_Information shown_:
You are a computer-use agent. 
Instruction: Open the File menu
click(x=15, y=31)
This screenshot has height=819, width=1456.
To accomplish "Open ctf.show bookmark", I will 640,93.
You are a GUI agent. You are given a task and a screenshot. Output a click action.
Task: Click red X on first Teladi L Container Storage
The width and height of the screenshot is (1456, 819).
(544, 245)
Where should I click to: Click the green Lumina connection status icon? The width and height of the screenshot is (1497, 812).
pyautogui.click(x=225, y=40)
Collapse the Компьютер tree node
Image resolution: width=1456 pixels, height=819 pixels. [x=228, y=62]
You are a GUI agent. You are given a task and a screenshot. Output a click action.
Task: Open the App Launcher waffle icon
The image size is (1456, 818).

_Work item_: Restate every line of the data word for word.

_Solved problem_:
You are a computer-use agent. 
Instruction: Open the File menu
click(x=15, y=31)
This screenshot has height=819, width=1456.
To accomplish "Open ctf.show bookmark", I will 640,93.
You are a GUI agent. You are given a task and a screenshot. Output a click action.
Task: Click red X on first Teladi L Container Storage
The width and height of the screenshot is (1456, 819).
(544, 245)
Where should I click to: Click the green Lumina connection status icon? The width and height of the screenshot is (1497, 812).
pyautogui.click(x=225, y=40)
Collapse the Компьютер tree node
Image resolution: width=1456 pixels, height=819 pixels. [x=228, y=62]
You are a GUI agent. You are given a task and a screenshot. Output a click action.
Task: Open the App Launcher waffle icon
The image size is (1456, 818).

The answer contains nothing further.